Architecture Overview
The basic setup involves:
- Multiple clusters, each with internal (private) IP ranges
- Gateway nodes in each cluster with both internal and public IPs
- iptables rules on gateway nodes to forward and translate traffic between clusters
- Routing tables configured to direct cross-cluster traffic through the gateways
Each cluster needs a designated gateway server that will handle inter-cluster traffic. This server must have connectivity to gateways in other clusters (either through public IPs or direct network links).
Configuration Steps
Step 1: Enable IP Forwarding
On each gateway node, enable kernel packet forwarding:
sysctl -w net.ipv4.ip_forward=1
Make this persistent across reboots:
echo "net.ipv4.ip_forward=1" >> /etc/sysctl.d/99-forwarding.conf
sysctl -p /etc/sysctl.d/99-forwarding.conf
Step 2: Configure iptables Rules
Set up NAT rules on each gateway to translate traffic destined for other clusters. For a two-cluster setup:
Cluster A gateway (internal subnet 10.0.1.0/24, other cluster 10.0.2.0/24):
# Allow forwarding between clusters
iptables -A FORWARD -i eth0 -o eth1 -j ACCEPT
iptables -A FORWARD -i eth1 -o eth0 -j ACCEPT
# NAT outgoing traffic to other cluster
iptables -t nat -A POSTROUTING -d 10.0.2.0/24 -o eth0 -j MASQUERADE
# NAT return traffic
iptables -t nat -A PREROUTING -i eth0 -s 10.0.2.0/24 -d 10.0.1.0/24 -j DNAT --to-destination 10.0.1.0/24
Replace interface names (eth0, eth1) with your actual interfaces. Typically, one interface connects to the internal cluster network and another to the internet.
Step 3: Add Static Routes
On non-gateway nodes in each cluster, add routes directing traffic for other clusters through the local gateway:
ip route add 10.0.2.0/24 via 10.0.1.1 dev eth0
Where 10.0.1.1 is the internal IP of your gateway and 10.0.2.0/24 is the remote cluster subnet.

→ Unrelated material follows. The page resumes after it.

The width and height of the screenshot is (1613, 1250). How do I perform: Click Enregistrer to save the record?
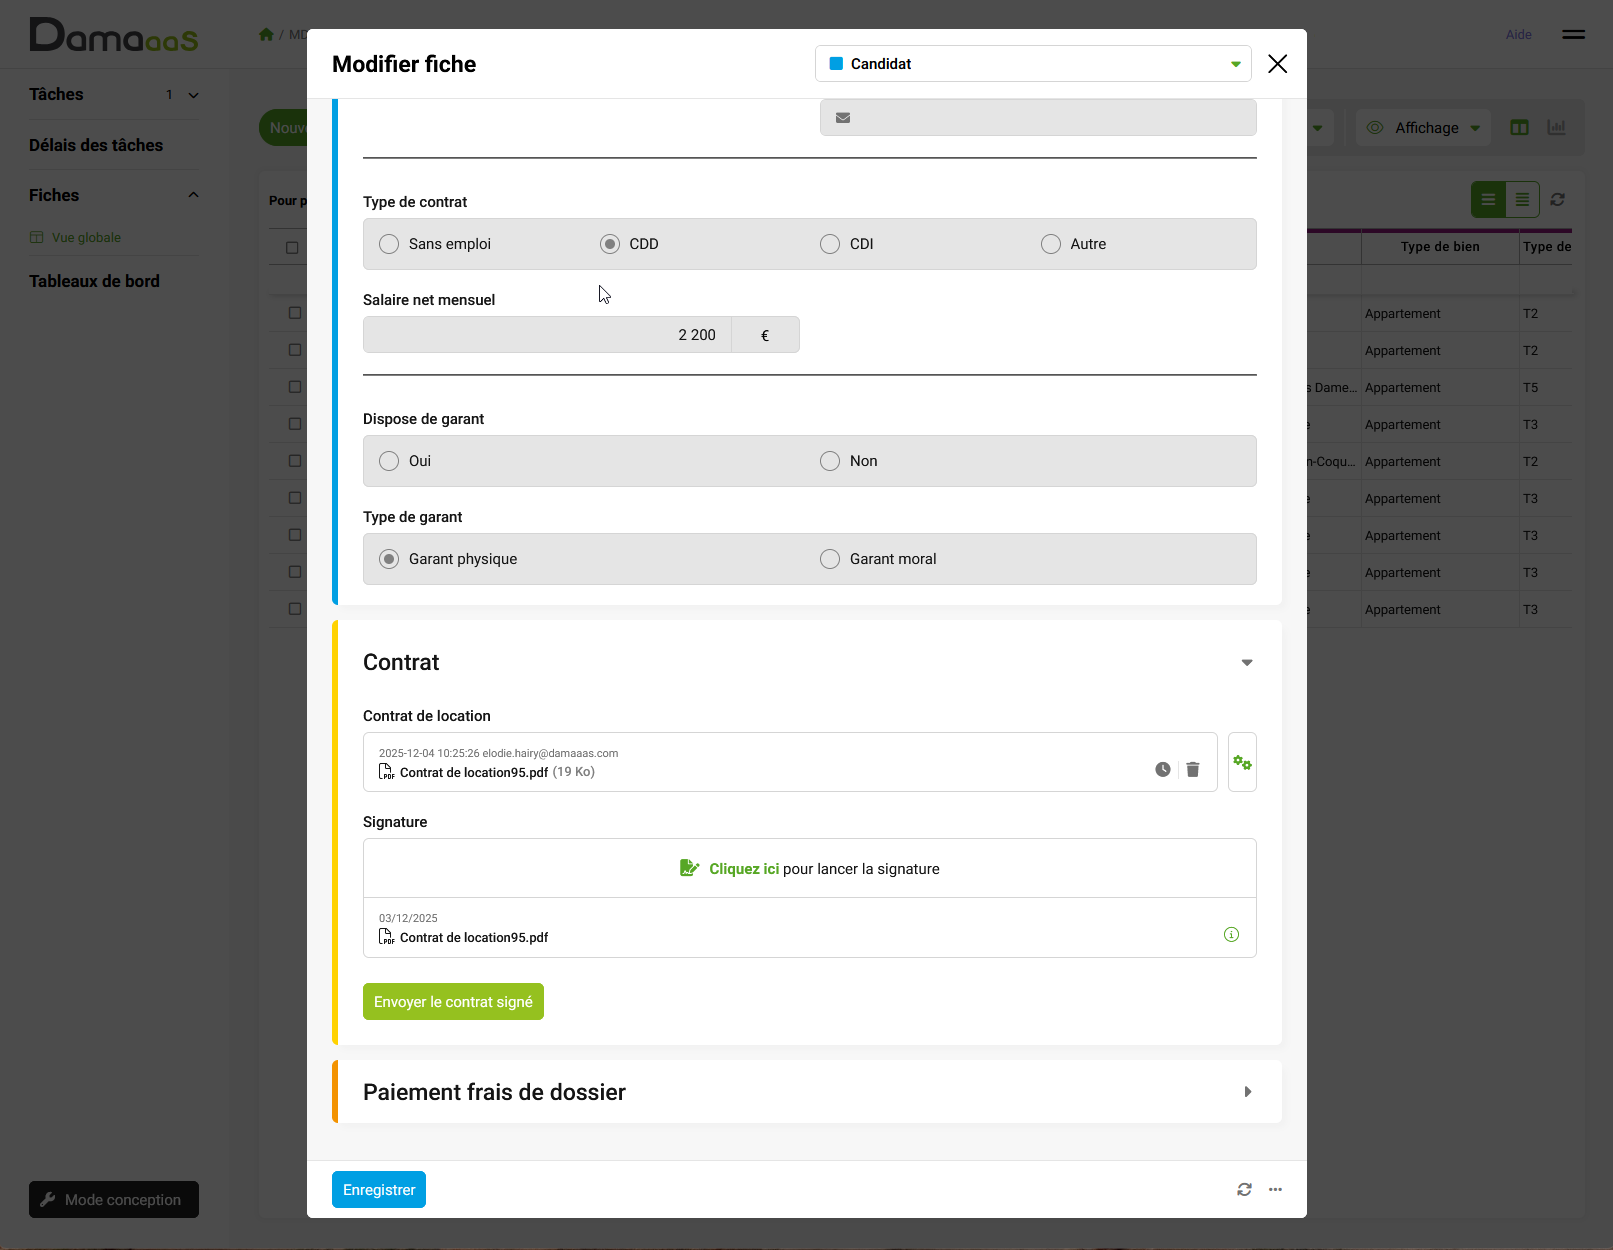[x=378, y=1190]
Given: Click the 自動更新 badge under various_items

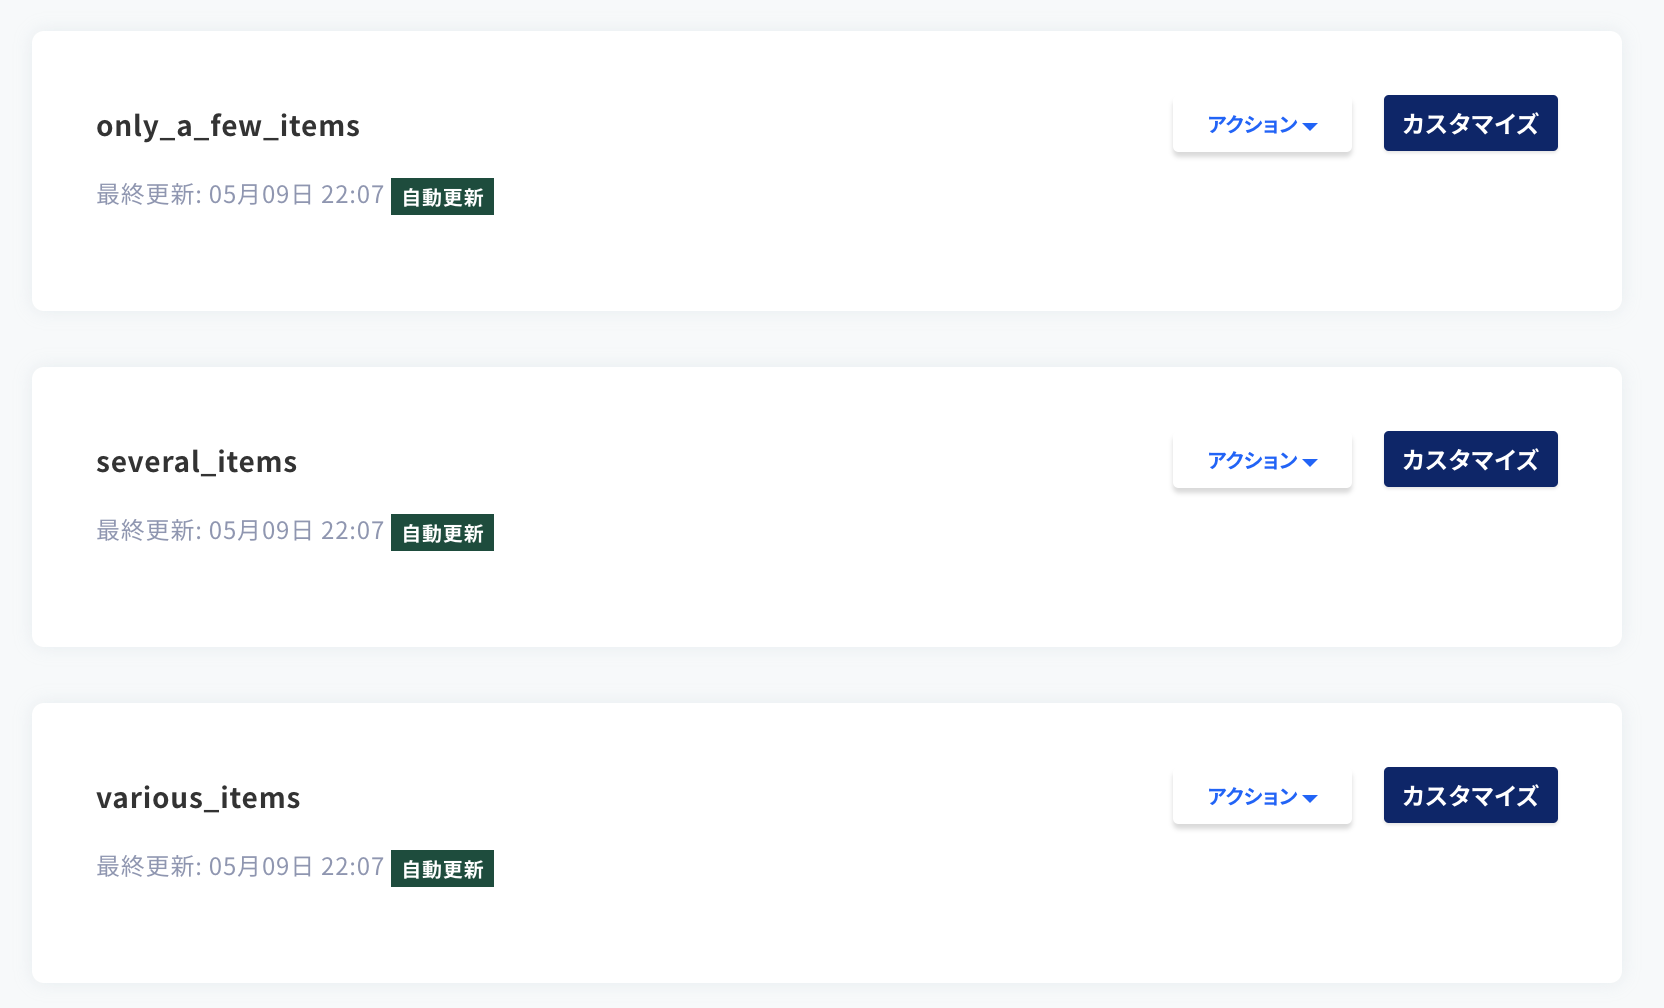Looking at the screenshot, I should pyautogui.click(x=442, y=869).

To persist routes on systems using netplan:
network:
version: 2
ethernets:
eth0:
addresses:
- 10.0.1.10/24
gateway4: 10.0.1.1
routes:
- to: 10.0.2.0/24
via: 10.0.1.1
On systems using ifcfg (RHEL/CentOS), add to /etc/sysconfig/network-scripts/route-eth0:
10.0.2.0/24 via 10.0.1.1 dev eth0
Step 4: Save iptables Rules
Use iptables-persistent (Debian/Ubuntu) or firewalld (RHEL/CentOS 7+) to persist rules:
Debian/Ubuntu:
apt-get install iptables-persistent
iptables-save > /etc/iptables/rules.v4
RHEL/CentOS with firewalld:
firewall-cmd --permanent --add-rich-rule='rule family="ipv4" source address="10.0.2.0/24" accept'
firewall-cmd --reload
For multiple clusters, configure additional rules for each cluster pair. Gateway servers will need rules for all other cluster subnets.
Testing Connectivity
From a node in Cluster A, test connectivity to a node in Cluster B:
ping 10.0.2.50
traceroute 10.0.2.50
Monitor the gateway for traffic:
tcpdump -i eth0 -n host 10.0.2.50
Check current NAT translations:
conntrack -L
Performance Considerations
This iptables-based approach avoids VPN encryption overhead, making it faster for high-throughput scenarios. However:
- No encryption — all traffic is sent in plaintext
- No authentication — relies on network isolation
- Requires manual route management at scale
- Gateway becomes a single point of failure per cluster
For production setups with stringent security requirements, consider WireGuard or traditional VPN solutions instead. For internal infrastructure within data centers or private networks, this method works well.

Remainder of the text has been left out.